There are also worrying signs that the government tolerance for a free press may be waning. Last month, the Nigerian Minister of Information, Labaran Laku, allegedly suggested to officials that they should silence two major publications, Premium Times, and Sahara Reporters, an online anti-corruption site, under anti-sedition laws. The criticism came in part, ironically, from an article in Sahara Reporters that detailed the large entourage of Nigerian officials who traveled lavishly to the UN General Assembly in New York with taxpayer funds.

Although we’ll probably encounter a much smaller Nigerian delegation (after the bad press), PEN American Center will be in Geneva next week with members of Nigerian PEN to press our concerns about free expression in the country. Nigeria comes under scrutiny this month as part of the United Nations Human Rights Council’s Universal Periodic Review process, which examines the human rights record of each UN member country every four years. Now in its sixth year, the UPR has become an vital mechanism for documenting and discouraging human rights violations around the world, and an important forum for PEN to focus international attention on countries where writers and journalists are especially at risk.

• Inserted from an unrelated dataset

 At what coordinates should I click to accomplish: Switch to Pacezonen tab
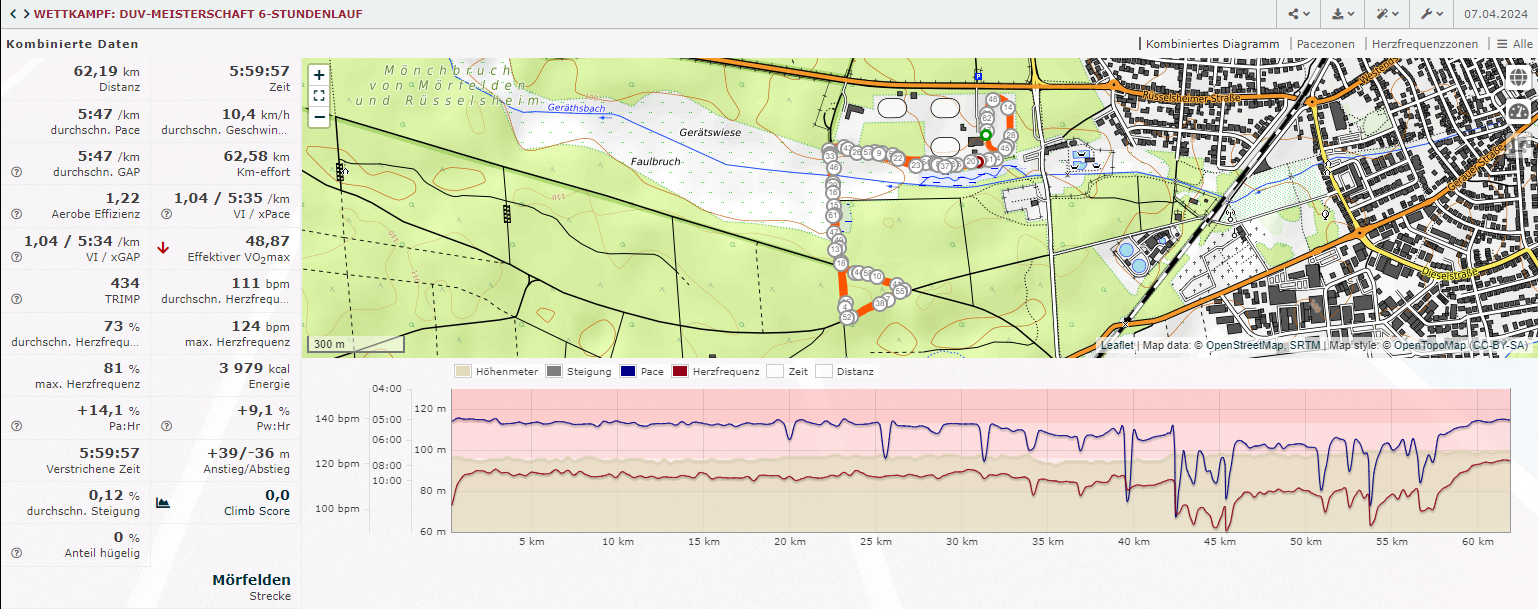coord(1325,44)
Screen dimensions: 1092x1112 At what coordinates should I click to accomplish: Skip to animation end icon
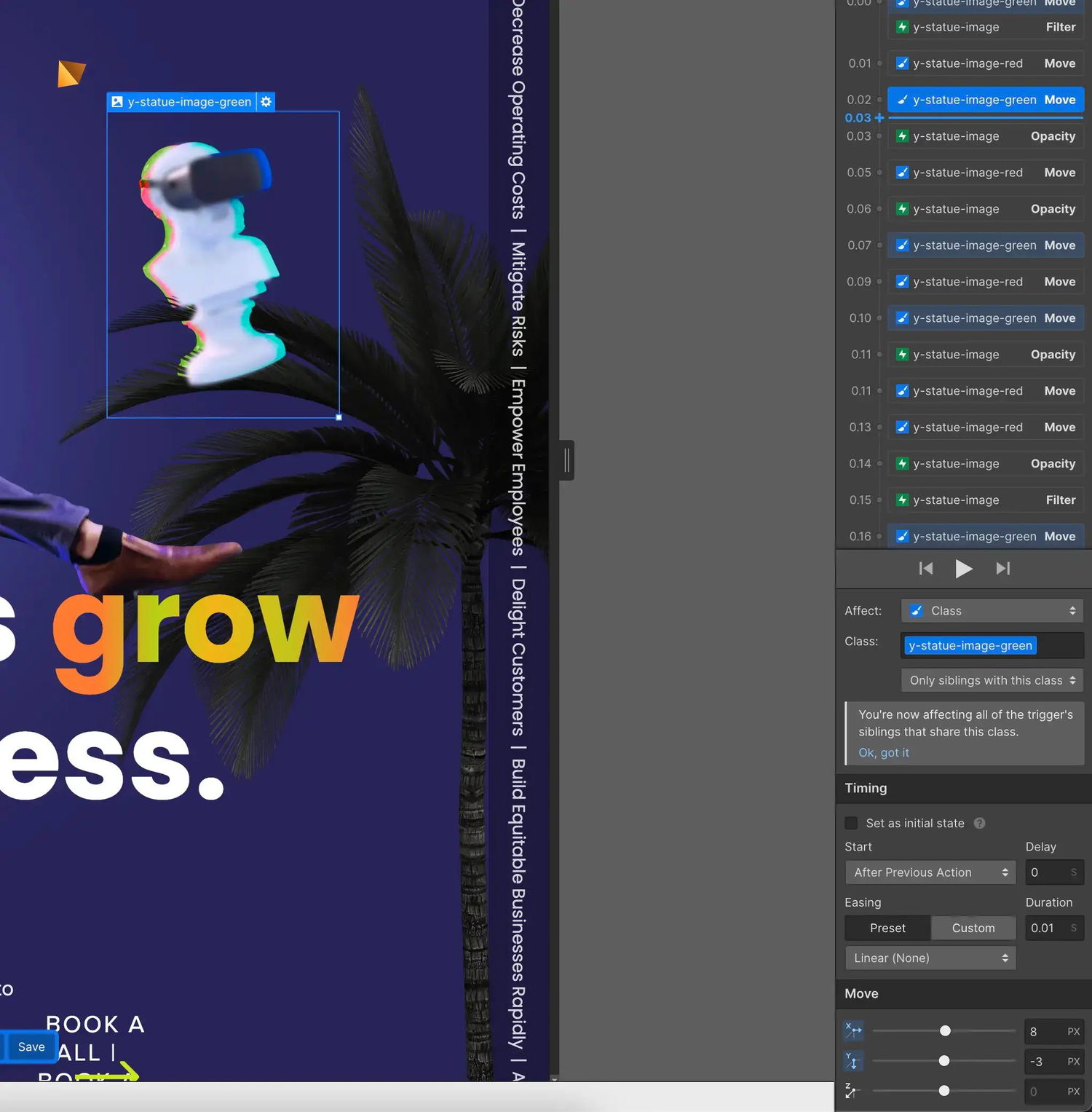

PEN International joined Nigerian PEN, International Publishers Association, and Committee to Protect Journalists to provide a formal submission in March. Below are our recommendations in full:

  • Release all imprisoned writers and journalists who are exercising their right to freedom of expression;
  • Take concrete steps to address impunity in the killings of journalists, and end threats against writers and journalists who are exercising their right to freedom of expression;
  • Hold to account federal and state security forces and officials involved in infringing fundamental rights of writers and journalists guaranteed by the Constitution;
  • Actively protect journalists who are threatened by the militant Islamic sect Boko Haram, and allow journalists to investigate state action and human rights issues related to Boko Haram without suffering threats, intimidation, or arrest;
  • End the use of Sharia law in state courts to censor film, music, and literature;
  • Continue to allow the free and unfettered transmission of information online and through digital media;
  • Repeal the colonial-era sedition law in accordance with the 1983 ruling by a court of appeals, specifically articles 50, 51, and 52 of the Criminal Code, and articles 416-422 of the Penal Code.